Pancreatic Ascites in a Patient with Severe Acute Pancreatitis: An Unusual Case
DOI:
https://doi.org/10.22516/25007440.1257Keywords:
Pancreatitis, ascites, biliary tract, pancreatic duct, surgeryAbstract
Background: Pancreatic ascites is an uncommon clinical entity resulting from the accumulation of pancreatic fluid in the peritoneal cavity. It is caused by the leakage from a pancreatic pseudocyst or injury to the pancreatic duct. Diagnosis is based on elevated amylase levels in ascitic fluid (greater than 1000 U/L) and protein levels above 2.5 g/dL. Chronic pancreatitis (83%), acute pancreatitis (8.6%), and trauma (3.6%) are the most common causes of pancreatic duct disruption.
Case Summary: We report the case of a 59-year-old male patient referred to our institution for severe acute pancreatitis of biliary etiology, complicated by infected encapsulated necrosis. Necrosis extended through the left paracolic gutter to the pelvis and left inguinal region, with additional subcapsular hepatic fluid collections involving segments VI and VIII, requiring both endoscopic and percutaneous management. During clinical follow-up, the patient developed grade 3 ascites, for which he underwent two diagnostic and therapeutic paracenteses.
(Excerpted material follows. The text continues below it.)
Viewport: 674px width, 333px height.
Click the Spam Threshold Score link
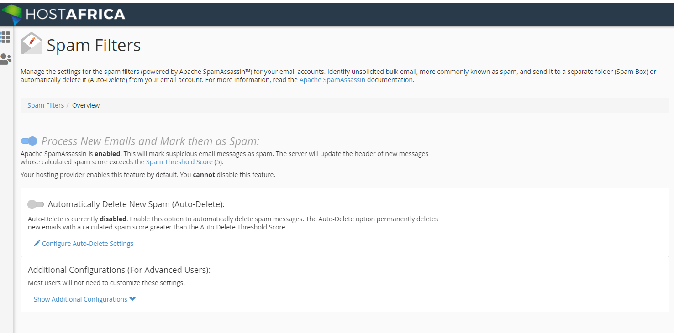click(179, 161)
Analysis of the fluid was consistent with pancreatic ascites.
Conclusions: Patients with pancreatic ascites represent a small and heterogeneous population. Early detection is crucial due to the prognostic and therapeutic implications of this finding. Mild cases typically respond to medical management, while more severe cases require endoscopic treatment, with surgical intervention being rarely necessary.